Reducing Anxiety of Coronavirus: Facts and Less Media Go a Long Way

If you have turned on the news or radio in the past couple of weeks, you have undoubtedly heard the word “coronavirus.” With constant reports that the virus has spread to this or that country, health organizations are scrambling to trace the spread, quarantines of cruise ships, and a rising death toll, it would seem almost impossible not to worry about the strange new virus going around the globe. So how does one stay safe in the midst of coronavirus panic without letting anxiety turning them into an agoraphobe?

What is the Coronavirus?
While news reports typically just say “the coronavirus,” the virus currently spreading is merely one out of a group of viruses known as coronaviruses. Because it was previously unidentified, it is sometimes referred to as the novel (new) coronavirus or 2019-nCoV. More recently, it was given the name SARS-CoV-2. If the SARS portion of that looks familiar, it is because in 2003 a similar virus called SARS-CoV, another coronavirus commonly referred to as SARS, was in the headlines. The coronavirus currently spreading is causing the coronavirus disease 2019 (COVID-19).

Where Does the Coronavirus Rank Among Other Outbreaks?
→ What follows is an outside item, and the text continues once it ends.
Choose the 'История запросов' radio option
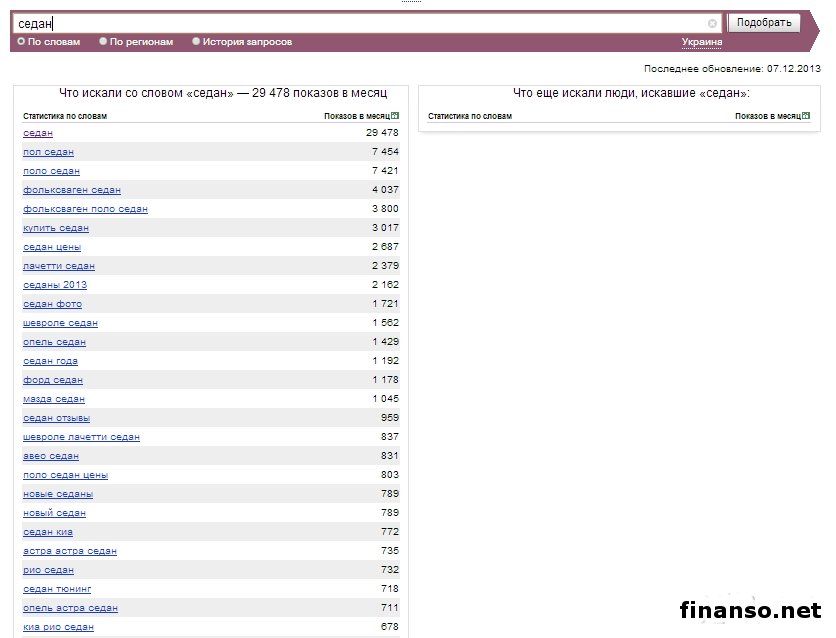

In comparison to other notable outbreaks, COVID-19 has a relatively low fatality rate. The Centers for Disease Control (CDC) reported a 40 percent fatality rate for the last Ebola outbreak. During the last SARS (another coronavirus) outbreak, 774 people died out of a total of 8,098 that were infected for a fatality rate just below 10%. Another coronavirus, MERS, had a fatality rate around 30 percent when it killed 858 of 2,494 of the individuals who were infected with it. COVID-19’s fatality rate ranges from 2 to 3.5 percent depending on the source. Some reports think that this might be a high estimate as more and more non-fatal cases are discovered.

Is it Really Worth the Anxiety?

Reports of face masks and hand sanitizers selling out due to the coronavirus indicate that people are anxious about the virus. Is the coronavirus worth the worry and anxiety that a lot of people seem to be feeling? How do you stop anxiety from spiraling out of control regarding the coronavirus? First, look at the facts.

Rely on Facts to Reduce Your Anxiety

While media reports would have people thinking that there is a world ending global pandemic at this point, the fact of the matter is that the coronavirus is not any worse than any previous virus outbreak. Looking at the statistics, there is really no need to be anxious. The fatality rate is much lower than other coronavirus outbreaks in the past. Additionally, every year a virus known as the flu comes around. Since October of 2019, an estimated 45 million Americans were infected with the flu with over 46,000 of those infections ending in death. Perspective shows that every year we deal with much more infectious and much more deadly viruses without a high-level anxiety.

Microscopic view of Coronavirus, a pathogen that attacks the respiratory tract. Analysis and test, experimentation. Sars. 3d render

Step Away from Media Reports

Remember that fear and outrage sell much more than the full truth. Constantly hearing of the coronavirus showing up in a new country, another death, or any of the other repeated headlines only achieves the goal of increasing worry. This is a profit tactic of media corporations. The most important information is often left out. Take the example of Dr. Craig Spencer. In 2014, he became the first person in New York City to be diagnosed with the Ebola virus. He was vilified by the media, public, and politicians for being in public after returning from West Africa where he had been treating Ebola patients. The thing that was left out of all the reports and criticism of Dr. Spencer…Ebola was not contagious until symptoms arise and he had already gone into quarantine at the first sign of symptoms.